The 65-episode syndication package was later carried by Nickelodeon and Cartoon Network in the United States. In Canada, the original run of the series was aired on the Global Television Network, while the package was later carried on YTV from 1994 until 2005 and later Teletoon Retro from October 1, 2007 until that channel's dissolution on September 1, 2015. After the dissolution of Teletoon Retro, the show hasn't aired on television in North America since then, but in the United States, the show hasn't been seen on U.S. television since Cartoon Network's last run of the series on May 31, 2002. The show also made it through French Canadian television, when TQS and later Super Écran began airing the series in 1991.

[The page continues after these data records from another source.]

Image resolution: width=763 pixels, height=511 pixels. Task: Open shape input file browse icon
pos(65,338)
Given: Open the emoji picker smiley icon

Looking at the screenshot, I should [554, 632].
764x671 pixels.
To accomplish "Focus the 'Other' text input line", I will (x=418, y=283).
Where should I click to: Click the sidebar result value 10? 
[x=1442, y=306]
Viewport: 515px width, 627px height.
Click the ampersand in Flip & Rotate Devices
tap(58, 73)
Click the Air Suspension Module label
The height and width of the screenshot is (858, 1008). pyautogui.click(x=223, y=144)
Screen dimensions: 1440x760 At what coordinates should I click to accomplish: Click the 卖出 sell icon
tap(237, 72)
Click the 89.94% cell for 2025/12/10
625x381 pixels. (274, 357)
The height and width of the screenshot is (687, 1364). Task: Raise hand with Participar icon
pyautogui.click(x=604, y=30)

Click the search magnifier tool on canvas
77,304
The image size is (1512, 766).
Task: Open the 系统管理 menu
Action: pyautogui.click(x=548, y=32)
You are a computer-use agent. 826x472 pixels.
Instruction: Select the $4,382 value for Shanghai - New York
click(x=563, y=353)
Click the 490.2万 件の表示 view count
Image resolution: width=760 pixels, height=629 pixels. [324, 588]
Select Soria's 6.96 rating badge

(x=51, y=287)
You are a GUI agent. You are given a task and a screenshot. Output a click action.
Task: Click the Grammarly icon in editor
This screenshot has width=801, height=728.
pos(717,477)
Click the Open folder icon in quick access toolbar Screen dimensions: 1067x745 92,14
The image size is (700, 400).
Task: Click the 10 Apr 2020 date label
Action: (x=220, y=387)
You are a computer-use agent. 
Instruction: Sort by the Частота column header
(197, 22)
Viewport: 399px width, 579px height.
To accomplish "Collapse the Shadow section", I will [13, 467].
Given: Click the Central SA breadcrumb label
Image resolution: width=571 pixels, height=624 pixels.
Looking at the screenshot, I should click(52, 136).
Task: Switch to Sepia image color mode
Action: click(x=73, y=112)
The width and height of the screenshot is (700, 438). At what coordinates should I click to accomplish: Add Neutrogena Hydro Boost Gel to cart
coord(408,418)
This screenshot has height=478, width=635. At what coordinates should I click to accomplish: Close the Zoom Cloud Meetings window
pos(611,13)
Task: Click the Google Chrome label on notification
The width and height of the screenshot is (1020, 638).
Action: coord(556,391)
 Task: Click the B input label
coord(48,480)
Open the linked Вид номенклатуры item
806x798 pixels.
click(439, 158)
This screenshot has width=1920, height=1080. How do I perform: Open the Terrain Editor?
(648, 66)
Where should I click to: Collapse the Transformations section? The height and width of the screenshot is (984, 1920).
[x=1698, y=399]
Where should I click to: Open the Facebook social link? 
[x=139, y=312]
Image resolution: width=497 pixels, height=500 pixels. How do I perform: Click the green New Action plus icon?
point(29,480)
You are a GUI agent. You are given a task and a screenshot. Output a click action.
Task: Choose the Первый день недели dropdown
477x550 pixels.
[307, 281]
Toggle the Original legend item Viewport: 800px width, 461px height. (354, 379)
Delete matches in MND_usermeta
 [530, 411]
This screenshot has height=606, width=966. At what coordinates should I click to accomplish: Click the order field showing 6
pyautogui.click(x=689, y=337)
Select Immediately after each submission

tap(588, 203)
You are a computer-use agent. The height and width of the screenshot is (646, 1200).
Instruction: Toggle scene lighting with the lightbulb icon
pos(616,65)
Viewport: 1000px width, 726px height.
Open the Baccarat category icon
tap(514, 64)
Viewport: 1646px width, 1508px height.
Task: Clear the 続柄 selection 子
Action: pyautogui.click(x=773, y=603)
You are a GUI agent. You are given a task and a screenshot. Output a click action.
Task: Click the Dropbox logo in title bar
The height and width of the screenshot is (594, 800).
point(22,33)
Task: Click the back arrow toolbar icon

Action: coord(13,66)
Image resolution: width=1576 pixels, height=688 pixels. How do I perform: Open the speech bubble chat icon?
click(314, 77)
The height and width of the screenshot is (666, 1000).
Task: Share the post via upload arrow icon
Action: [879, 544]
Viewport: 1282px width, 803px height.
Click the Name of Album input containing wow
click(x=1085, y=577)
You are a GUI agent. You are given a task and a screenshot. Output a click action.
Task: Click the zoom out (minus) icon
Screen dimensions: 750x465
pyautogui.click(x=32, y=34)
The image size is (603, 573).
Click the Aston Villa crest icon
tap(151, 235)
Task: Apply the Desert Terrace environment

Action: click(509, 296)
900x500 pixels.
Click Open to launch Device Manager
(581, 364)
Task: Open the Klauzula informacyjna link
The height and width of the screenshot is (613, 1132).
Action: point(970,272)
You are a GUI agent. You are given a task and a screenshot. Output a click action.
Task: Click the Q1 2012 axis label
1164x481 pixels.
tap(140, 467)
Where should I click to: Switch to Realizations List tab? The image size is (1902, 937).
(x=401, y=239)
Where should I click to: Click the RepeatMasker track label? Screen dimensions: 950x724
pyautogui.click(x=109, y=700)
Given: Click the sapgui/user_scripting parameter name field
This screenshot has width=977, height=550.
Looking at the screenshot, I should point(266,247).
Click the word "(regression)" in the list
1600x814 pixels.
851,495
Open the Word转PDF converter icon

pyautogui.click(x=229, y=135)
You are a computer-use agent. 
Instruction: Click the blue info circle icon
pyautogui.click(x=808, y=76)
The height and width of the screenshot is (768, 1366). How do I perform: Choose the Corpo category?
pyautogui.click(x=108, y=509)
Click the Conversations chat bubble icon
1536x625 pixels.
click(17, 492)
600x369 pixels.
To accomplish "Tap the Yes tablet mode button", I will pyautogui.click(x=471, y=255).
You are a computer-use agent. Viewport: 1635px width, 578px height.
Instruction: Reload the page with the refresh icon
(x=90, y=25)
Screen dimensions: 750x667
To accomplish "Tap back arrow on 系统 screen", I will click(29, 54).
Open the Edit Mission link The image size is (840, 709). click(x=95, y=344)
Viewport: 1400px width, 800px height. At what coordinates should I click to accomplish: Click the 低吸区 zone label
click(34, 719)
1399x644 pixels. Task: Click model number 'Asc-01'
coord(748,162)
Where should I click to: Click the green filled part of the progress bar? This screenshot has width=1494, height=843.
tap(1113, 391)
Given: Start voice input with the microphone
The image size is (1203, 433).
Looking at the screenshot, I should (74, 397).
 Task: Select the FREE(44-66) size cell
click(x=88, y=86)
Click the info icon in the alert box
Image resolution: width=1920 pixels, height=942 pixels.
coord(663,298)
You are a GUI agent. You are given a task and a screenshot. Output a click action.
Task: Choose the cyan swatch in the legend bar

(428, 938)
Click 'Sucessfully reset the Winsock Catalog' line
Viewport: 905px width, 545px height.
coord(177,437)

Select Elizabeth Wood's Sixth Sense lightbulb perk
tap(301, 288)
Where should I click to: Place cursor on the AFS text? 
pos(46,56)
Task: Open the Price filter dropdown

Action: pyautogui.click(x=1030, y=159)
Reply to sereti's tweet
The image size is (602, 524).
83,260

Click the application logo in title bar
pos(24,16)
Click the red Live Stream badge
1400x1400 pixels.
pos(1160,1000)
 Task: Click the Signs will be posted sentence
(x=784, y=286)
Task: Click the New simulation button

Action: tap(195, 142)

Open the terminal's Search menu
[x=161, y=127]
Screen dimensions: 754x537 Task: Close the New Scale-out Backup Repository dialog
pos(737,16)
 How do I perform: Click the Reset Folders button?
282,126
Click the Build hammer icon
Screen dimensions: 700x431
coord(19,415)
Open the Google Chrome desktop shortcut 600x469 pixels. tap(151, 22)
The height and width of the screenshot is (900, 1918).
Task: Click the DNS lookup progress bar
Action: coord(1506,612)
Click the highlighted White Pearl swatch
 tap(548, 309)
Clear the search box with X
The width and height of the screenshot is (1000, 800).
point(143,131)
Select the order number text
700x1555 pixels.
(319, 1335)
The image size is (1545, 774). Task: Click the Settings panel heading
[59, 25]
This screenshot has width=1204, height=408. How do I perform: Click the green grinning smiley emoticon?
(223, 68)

The syndication package was also carried overseas in the 1990s when it aired on Children’s BBC, later Nickelodeon, and finally Channel 5's Milkshake! block in the United Kingdom. Elsewhere in Europe, the original run of the series was carried in France on Canal+ (while the syndication package of carried on France 3), Germany on Tele 5, and Italy on Italia 1. In Australia, the original run of the Ruby-Spears show aired on Network Ten, while the later episodes by Murakami-Wolf-Swenson and DiC were aired on ABC. The syndication package there was picked up on Nickelodeon for a short period of time. In Brazil, TV Globo aired the syndication package with Brazilian dubs. During that time, HIT Entertainment distributed the series outside North America.

==Music==

"We're the Chipmunks" is a song performed by the fictional group Alvin and the Chipmunks. It serves as the theme song for their animated series in 1983 and 2015. A remixed version was recorded in 2008 for the Chipmunks' album Undeniable.